Условие задания:
Скопируйте, пожалуйста, все строки ниже слово в слово, ничего не меняя.

Строки набора данных
== == ==

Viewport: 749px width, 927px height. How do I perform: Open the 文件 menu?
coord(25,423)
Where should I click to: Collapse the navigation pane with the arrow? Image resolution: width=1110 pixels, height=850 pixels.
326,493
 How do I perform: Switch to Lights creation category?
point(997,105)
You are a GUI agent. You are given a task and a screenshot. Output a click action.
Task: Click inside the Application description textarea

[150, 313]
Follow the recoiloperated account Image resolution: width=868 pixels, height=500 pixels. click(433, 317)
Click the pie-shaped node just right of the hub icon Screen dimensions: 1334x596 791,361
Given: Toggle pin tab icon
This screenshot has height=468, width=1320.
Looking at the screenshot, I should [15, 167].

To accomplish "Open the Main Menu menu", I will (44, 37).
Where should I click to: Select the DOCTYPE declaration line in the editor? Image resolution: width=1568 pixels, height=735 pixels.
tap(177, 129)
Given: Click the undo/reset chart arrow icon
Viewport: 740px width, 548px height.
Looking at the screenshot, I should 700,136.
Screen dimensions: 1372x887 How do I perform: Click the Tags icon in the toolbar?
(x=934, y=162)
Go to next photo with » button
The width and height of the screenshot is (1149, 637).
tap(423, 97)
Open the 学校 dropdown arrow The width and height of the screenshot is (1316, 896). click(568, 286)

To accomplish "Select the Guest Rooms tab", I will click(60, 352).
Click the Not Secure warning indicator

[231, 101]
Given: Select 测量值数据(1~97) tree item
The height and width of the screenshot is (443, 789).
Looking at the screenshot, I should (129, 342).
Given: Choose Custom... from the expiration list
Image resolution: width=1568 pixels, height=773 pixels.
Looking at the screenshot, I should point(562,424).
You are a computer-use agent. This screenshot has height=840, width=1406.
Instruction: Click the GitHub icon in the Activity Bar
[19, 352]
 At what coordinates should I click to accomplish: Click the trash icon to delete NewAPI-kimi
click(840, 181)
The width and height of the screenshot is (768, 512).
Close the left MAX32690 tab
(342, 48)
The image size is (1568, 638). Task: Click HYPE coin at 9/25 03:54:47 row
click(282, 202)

== == ==

Решение задания:
Viewport: 749px width, 927px height. How do I perform: Open the 文件 menu?
coord(25,423)
Where should I click to: Collapse the navigation pane with the arrow? Image resolution: width=1110 pixels, height=850 pixels.
326,493
 How do I perform: Switch to Lights creation category?
point(997,105)
You are a GUI agent. You are given a task and a screenshot. Output a click action.
Task: Click inside the Application description textarea

[150, 313]
Follow the recoiloperated account Image resolution: width=868 pixels, height=500 pixels. click(433, 317)
Click the pie-shaped node just right of the hub icon Screen dimensions: 1334x596 791,361
Given: Toggle pin tab icon
This screenshot has height=468, width=1320.
Looking at the screenshot, I should [15, 167].

To accomplish "Open the Main Menu menu", I will (44, 37).
Where should I click to: Select the DOCTYPE declaration line in the editor? Image resolution: width=1568 pixels, height=735 pixels.
tap(177, 129)
Given: Click the undo/reset chart arrow icon
Viewport: 740px width, 548px height.
Looking at the screenshot, I should 700,136.
Screen dimensions: 1372x887 How do I perform: Click the Tags icon in the toolbar?
(x=934, y=162)
Go to next photo with » button
The width and height of the screenshot is (1149, 637).
tap(423, 97)
Open the 学校 dropdown arrow The width and height of the screenshot is (1316, 896). click(568, 286)

To accomplish "Select the Guest Rooms tab", I will click(60, 352).
Click the Not Secure warning indicator

[231, 101]
Given: Select 测量值数据(1~97) tree item
The height and width of the screenshot is (443, 789).
Looking at the screenshot, I should (129, 342).
Given: Choose Custom... from the expiration list
Image resolution: width=1568 pixels, height=773 pixels.
Looking at the screenshot, I should point(562,424).
You are a computer-use agent. This screenshot has height=840, width=1406.
Instruction: Click the GitHub icon in the Activity Bar
[19, 352]
 At what coordinates should I click to accomplish: Click the trash icon to delete NewAPI-kimi
click(840, 181)
The width and height of the screenshot is (768, 512).
Close the left MAX32690 tab
(342, 48)
The image size is (1568, 638). Task: Click HYPE coin at 9/25 03:54:47 row
click(282, 202)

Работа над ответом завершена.